=== Text passage ===

[FFmpeg-devel] [PATCH 1/6] Frame-based multithreading framework using pthreads

Alexander Strange astrange
Fri Jan 21 12:30:45 CET 2011


On Jan 21, 2011, at 5:29 AM, Alexander Strange wrote:

> 
> On Mon, Dec 27, 2010 at 10:12 PM, Michael Niedermayer <michaelni at gmx.at> wrote:
>> On Mon, Nov 15, 2010 at 08:37:01AM -0500, Alexander Strange wrote:
>>> See doc/multithreading.txt for details on use in codecs.
>>> ---
>>> doc/APIchanges         |    5 +
>>> doc/multithreading.txt |   63 +++++
>>> libavcodec/avcodec.h   |   80 ++++++-
>>> libavcodec/options.c   |    4 +
>>> libavcodec/pthread.c   |  656 +++++++++++++++++++++++++++++++++++++++++++++++-
>>> libavcodec/thread.h    |   98 +++++++
>>> libavcodec/utils.c     |   64 +++++-
>>> libavcodec/w32thread.c |    6 +
>>> libavformat/utils.c    |    5 +
>>> libavutil/internal.h   |   11 +
>>> 10 files changed, 979 insertions(+), 13 deletions(-)
>>> create mode 100644 doc/multithreading.txt
>>> create mode 100644 libavcodec/thread.h
>>> 
>>> diff --git a/doc/APIchanges b/doc/APIchanges
>>> index b6806f8..c8892d9 100644
>>> --- a/doc/APIchanges
>>> +++ b/doc/APIchanges
>>> @@ -13,6 +13,11 @@ libavutil:   2009-03-08
>>> 
>>> API changes, most recent first:
>>> 
>>> +2010-11-XX - rX - lavc 52.xx.0 - threading API
>>> +  Add CODEC_CAP_FRAME_THREADS with new restrictions on get_buffer()/
>>> +  release_buffer()/draw_horiz_band() callbacks for appropriate codecs.

=== Data provided ===

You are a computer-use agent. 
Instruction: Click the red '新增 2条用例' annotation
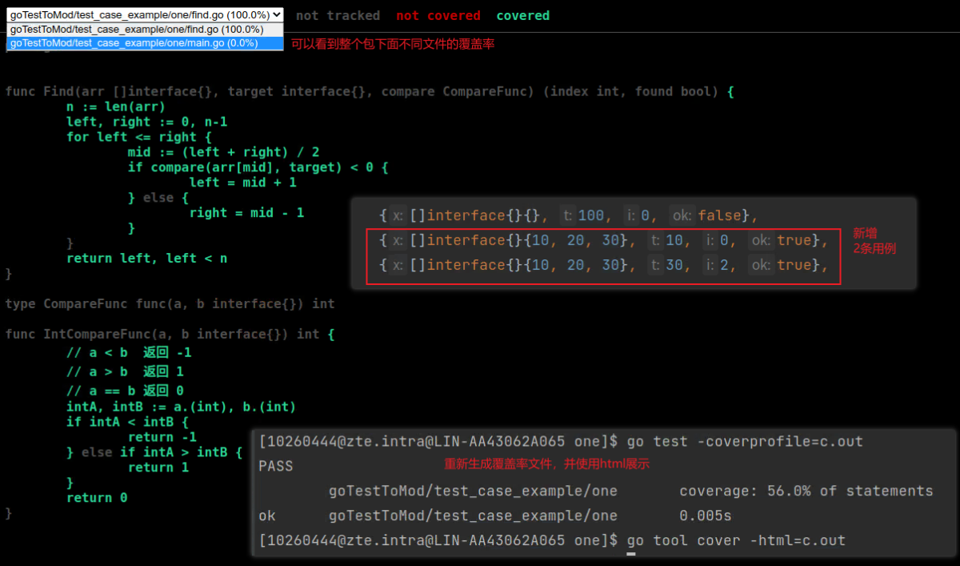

===

**Directive:** Can you reproduce the patch email, beginning at the words "Alexander Strange astrange" and stopping after "use in codecs.", but with "codecs" changed to "decoders"?

**Solution for this problem:**
Alexander Strange astrange
Fri Jan 21 12:30:45 CET 2011


On Jan 21, 2011, at 5:29 AM, Alexander Strange wrote:

> 
> On Mon, Dec 27, 2010 at 10:12 PM, Michael Niedermayer <michaelni at gmx.at> wrote:
>> On Mon, Nov 15, 2010 at 08:37:01AM -0500, Alexander Strange wrote:
>>> See doc/multithreading.txt for details on use in decoders.